The paper proposes two federated learning frameworks tailored to the SPDnet model, targeting symmetric positive definite (SPD) matrix data with Stiefel-constrained parameters.
Instead of standard Euclidean averaging (which breaks orthogonality), it introduces ProjAvg and RLAvg to preserve the model’s geometric structure during aggregation.
ProjAvg restores orthogonality by projecting arithmetic means onto the Stiefel manifold, while RLAvg performs an approximate tangent-space averaging using retractions and liftings.
The aggregation methods are designed to be computationally efficient, optimizer-independent, and suitable for scalable federated learning in signal processing scenarios where features are SPD matrices.

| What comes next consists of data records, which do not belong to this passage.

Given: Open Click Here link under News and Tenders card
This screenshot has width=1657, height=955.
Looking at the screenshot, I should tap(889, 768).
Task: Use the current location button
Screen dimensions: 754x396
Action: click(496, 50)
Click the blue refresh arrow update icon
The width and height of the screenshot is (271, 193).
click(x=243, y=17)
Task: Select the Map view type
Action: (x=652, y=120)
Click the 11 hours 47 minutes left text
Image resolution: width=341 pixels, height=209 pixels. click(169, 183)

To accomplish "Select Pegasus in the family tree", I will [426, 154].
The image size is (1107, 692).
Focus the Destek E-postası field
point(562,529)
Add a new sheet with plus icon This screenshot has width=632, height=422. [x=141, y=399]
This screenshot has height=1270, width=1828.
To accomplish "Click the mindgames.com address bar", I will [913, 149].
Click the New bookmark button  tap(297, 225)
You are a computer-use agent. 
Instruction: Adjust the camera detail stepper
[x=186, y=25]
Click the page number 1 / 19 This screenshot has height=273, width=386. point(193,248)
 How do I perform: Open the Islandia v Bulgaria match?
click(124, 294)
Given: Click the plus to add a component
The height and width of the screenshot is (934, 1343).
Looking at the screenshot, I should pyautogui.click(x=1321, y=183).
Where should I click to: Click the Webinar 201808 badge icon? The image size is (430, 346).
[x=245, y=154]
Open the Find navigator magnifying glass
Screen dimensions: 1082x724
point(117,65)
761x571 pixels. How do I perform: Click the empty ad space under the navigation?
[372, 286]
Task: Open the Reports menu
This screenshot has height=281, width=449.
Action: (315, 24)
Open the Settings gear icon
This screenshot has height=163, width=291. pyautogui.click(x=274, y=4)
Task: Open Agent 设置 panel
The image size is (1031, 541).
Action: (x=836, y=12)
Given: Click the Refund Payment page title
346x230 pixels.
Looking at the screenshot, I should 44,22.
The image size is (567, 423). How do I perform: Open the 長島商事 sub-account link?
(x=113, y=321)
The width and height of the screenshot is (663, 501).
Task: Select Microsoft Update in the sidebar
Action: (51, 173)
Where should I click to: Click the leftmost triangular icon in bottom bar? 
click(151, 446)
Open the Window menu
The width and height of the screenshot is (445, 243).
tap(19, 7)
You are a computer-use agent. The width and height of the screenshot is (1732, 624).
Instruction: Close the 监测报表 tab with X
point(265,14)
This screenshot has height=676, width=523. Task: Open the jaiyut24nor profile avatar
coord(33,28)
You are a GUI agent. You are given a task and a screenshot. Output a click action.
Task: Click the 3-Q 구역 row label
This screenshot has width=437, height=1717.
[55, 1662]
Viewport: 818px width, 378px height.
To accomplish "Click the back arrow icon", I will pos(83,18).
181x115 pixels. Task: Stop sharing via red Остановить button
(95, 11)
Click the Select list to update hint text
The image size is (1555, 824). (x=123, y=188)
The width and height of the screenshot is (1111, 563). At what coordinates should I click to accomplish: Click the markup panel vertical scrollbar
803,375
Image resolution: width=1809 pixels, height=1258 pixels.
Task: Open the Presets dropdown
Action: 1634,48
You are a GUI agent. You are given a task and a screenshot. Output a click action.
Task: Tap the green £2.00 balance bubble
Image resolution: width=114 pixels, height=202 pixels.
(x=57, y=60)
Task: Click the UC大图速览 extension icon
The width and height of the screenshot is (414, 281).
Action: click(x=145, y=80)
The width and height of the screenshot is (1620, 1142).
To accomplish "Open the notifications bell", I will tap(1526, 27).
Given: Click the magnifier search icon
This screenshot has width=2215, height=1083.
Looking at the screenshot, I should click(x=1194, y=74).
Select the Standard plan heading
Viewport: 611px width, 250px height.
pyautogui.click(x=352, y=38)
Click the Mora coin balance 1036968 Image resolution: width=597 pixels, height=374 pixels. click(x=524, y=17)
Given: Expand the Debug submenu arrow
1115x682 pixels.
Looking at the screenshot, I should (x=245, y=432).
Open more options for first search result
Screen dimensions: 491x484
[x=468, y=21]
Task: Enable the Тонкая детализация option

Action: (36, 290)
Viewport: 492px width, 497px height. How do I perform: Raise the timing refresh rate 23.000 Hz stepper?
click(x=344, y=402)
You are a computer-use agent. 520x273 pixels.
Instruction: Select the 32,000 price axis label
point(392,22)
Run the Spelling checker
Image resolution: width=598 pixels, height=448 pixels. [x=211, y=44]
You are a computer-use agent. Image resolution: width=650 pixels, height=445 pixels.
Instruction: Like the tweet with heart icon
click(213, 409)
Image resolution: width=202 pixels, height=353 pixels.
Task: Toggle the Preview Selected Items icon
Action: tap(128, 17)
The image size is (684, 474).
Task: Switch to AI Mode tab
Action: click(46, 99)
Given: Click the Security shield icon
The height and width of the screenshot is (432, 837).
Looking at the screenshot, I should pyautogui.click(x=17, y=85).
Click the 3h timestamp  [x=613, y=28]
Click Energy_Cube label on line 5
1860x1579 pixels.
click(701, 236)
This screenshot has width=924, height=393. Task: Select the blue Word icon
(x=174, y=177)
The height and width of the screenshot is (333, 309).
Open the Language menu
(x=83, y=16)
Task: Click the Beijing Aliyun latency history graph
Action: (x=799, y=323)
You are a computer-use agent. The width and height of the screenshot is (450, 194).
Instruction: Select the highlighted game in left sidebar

Experiments on EEG motor imagery benchmarks indicate FedSPDnet improves F1 score and robustness under federation and partial client participation compared with federated EEGnet, while reducing communication-round parameter usage.

Abstract

We introduce two federated learning frameworks for the classical SPDnet model operating on symmetric positive definite (SPD) matrices with Stiefel-constrained parameters. Unlike standard Euclidean averaging, which violates orthogonality, our approach preserves geometric structure through two efficient aggregation strategies: ProjAvg, projecting arithmetic means onto the Stiefel manifold, and RLAvg, approximating tangent-space averaging via retractions and liftings. Both methods are computationally efficient, independent of the optimizer, and enable scalable federated learning for signal processing applications whose features are SPD matrices. Simulations on EEG motor imagery benchmarks show that FedSPDnet outperforms federated EEGnet in F1 score and robustness to federation and partial participation, while using fewer parameters per communication round.